SHORT HISTORY OF THE TOWN
The Town of Lovettsville and the surrounding area possess a number of features which make our area unique in the region, and indeed in the country as a whole. Our vision should be to recognize and preserve those features which provide our singular character as a community, while at the same time accommodating new commercial and residential growth and welcoming new residents.
For about two centuries, Lovettsville was a largely self-sufficient, rural community, one in which people worked in the vicinity of where they lived. Lovettsville was a working town with a vibrant commercial center serving farms in the surrounding area. Almost every building in the historic part of the town had a commercial purpose at one point or another.
Culturally and socially, Lovettsville was much more closely associated with Frederick County, Maryland, than with the rest of Loudoun County. Among the long-time residents, that still remains true today. This feature arose from the fact that the 18th century settlers came from the north – from Pennsylvania and Maryland – rather than from the south and east (Tidewater Virginia) as is the case for the rest of Loudoun County. The early settlers were mostly German-Americans, whose families had come from Pennsylvania (and New York), through Western Maryland; some continued on into the Shenandoah Valley, starting in about 1731, but many saw no reason to go any farther.
These German-Americans were fiercely patriotic in the Revolutionary War, and also later during the Civil War. The Lovettsville area voted overwhelming against secession (88 percent opposed) in 1861, and, along with Waterford (a Quaker community), raised the only organized military unit from the present state of Virginia which fought for the United States of America–the Independent Loudoun Virginia Rangers.
Even before the Town was laid out in 1820, there were one or two general stores here: Thrasher’s Store and Douglas & Fulton’s Store, probably on the north side of what is now E. Broad Way. A building “boom” was triggered by the completion of the B&O Railroad and the C&O Canal, to Berlin (Brunswick) in 1832, which allowed farmers to ship grains and other crops to Georgetown and Alexandria, and enabled merchants to obtain goods from Baltimore and later other cities. By 1835, there were four stores, two boot and shoe factories, a cabinet maker, a tailor, a saddler, milliner, and a tavern.
The African American Methodist Episcopal Church, school, and cemetery was founded in 1869 by five former slaves, who moved here from Orange County, Virginia because the Lovettsville area had a tradition of anti-slavery.
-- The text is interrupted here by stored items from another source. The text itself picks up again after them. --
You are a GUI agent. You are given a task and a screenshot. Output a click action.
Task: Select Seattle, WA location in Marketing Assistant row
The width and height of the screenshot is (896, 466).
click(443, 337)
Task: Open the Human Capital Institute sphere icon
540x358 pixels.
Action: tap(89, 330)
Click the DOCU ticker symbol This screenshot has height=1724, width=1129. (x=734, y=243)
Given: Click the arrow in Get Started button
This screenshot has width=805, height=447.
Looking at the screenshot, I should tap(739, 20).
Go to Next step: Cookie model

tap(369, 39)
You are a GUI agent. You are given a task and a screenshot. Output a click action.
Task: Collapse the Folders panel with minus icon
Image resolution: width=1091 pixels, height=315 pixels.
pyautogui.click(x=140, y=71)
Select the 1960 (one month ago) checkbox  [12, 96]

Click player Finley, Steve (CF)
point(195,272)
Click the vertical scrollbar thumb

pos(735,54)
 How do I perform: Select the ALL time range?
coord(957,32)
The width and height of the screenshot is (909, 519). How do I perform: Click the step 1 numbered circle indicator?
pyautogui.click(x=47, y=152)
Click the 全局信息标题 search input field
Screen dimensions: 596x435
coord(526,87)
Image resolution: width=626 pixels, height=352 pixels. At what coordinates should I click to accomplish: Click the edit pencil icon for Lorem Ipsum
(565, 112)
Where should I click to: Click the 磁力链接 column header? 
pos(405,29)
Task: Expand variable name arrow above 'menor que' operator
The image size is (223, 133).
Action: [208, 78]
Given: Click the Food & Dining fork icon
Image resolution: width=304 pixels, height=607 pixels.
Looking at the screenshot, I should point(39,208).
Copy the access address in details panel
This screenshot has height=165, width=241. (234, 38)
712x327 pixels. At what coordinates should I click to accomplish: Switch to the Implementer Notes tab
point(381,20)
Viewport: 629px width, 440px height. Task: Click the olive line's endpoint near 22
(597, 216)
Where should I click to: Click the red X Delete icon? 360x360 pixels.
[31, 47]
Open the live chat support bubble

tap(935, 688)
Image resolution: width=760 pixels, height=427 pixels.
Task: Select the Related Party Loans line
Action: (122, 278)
The structure is located at the intersection of N. Berlin Pike and W. Broad Way.
In 1880, when the Town’s population was 92, the Town contained two general stores, a millinery store, a jewelry shop, a clothing store, a furniture store, and two blacksmith shops.
By the 1888-91 period, there were operating in Lovettsville: one baker, three blacksmith/wheelwrights, one coach/wagon maker, one dry goods merchant, one florist, one furniture dealer, three general merchants, one livery stable, one millinery store, two mills, one saddle/harness maker, one physician, two dentists, and one undertaker.
Around the turn of the century, in addition to those business establishments listed above, there were a total of four stores, three blacksmith shops, plus two fertilizer houses, a wheelwright’s shop, an undertaking parlor, two tombstone shops, a harness shop, a livery stable, and Reamer’s hotel, (plus a jail, five churches, and two schools).
In the 1930s, there were five general stores in Lovettsville, which among them sold groceries, meat, farm supplies, including feed and seed, and gasoline and kerosene. There were also a number of livestock dealers in town. Other businesses were a meat store and butcher shop, at least two creameries, a couple of barber shops, and a blacksmith shop. There were three auto dealers in Town, representing the once “Big Three” — selling Ford, Chrysler, and Chevrolet products.